Medical Tourism Provokes Korea to Share and Share Alike
Korean hospitals are doing their share to transfer medical systems to counterparts in Saudi Arabia.
Under a project call the Medical Systems Twinning Project, one of six agreements between the two health ministries, Korea will establish hospitals among them for brain imaging techniques and neuroscience research in the Middle East country and begin providing Saudi Arabian medical staff with educational and management expertise.
In terms of the Twinning Project, we agreed to establish medical facilities in King Fahad Medical City to share Korean medical technologies, said Abdullah Al Rabeeah, the Saudi Arabia health minister, in a statement released last week at an international medical tourism conference.
King Fahad Medical City is a state-sponsored hospital based in Riyadh, where Korea business giant Hyundai Engineering and Construction set up facilities in 1993.

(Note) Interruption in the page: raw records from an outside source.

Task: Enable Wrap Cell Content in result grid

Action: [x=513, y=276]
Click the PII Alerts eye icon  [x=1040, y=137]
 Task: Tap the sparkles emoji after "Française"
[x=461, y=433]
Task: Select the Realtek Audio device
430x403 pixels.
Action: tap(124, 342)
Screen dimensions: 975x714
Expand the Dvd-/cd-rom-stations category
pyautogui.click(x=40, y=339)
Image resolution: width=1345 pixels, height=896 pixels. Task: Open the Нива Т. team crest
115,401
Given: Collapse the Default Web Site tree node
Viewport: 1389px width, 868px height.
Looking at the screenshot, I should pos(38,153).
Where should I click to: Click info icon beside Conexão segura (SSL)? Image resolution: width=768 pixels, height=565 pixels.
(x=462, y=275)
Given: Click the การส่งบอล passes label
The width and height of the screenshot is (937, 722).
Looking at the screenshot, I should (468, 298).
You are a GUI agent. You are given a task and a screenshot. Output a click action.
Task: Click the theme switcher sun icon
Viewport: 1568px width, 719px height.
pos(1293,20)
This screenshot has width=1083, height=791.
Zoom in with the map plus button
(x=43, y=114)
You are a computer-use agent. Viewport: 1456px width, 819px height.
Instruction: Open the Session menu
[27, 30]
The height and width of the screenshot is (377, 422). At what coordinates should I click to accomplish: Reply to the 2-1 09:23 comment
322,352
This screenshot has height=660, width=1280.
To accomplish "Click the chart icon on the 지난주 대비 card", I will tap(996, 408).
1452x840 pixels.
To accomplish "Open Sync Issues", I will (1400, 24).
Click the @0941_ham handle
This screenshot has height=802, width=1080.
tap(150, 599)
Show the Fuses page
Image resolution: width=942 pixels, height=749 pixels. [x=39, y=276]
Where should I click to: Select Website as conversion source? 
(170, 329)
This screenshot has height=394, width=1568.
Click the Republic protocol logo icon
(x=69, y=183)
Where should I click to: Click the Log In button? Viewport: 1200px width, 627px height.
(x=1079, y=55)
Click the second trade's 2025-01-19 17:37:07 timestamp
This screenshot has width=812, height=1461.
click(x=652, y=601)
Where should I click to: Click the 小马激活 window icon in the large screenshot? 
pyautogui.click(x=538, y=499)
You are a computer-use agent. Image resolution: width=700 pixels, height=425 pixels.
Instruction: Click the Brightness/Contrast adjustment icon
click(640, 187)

Korean physicians will be dispatched to Riyad and four other cities to demonstrate surgical operations for Saudi Arabian doctors and medical staff, in much the same way the United States administered to the Southeast Asia nation under a similar healthcare package some 50 years ago.
Dubbed the Minnesota Project, sponsored by the U.S. Agency for International Development, the initiative trained 226 Korean medical experts, from 1955-1961, and helped spawn medical tourism in post-war Korea, luring foreign visitors with cheaper prices and faster scheduling for cosmetic surgery and infertility treatments.
Today, Arab princes and princess are common travelers to Korea for stem cell treatments and others, along with VIP patients from all over the world, including Europe, the United States and especially China and Japan.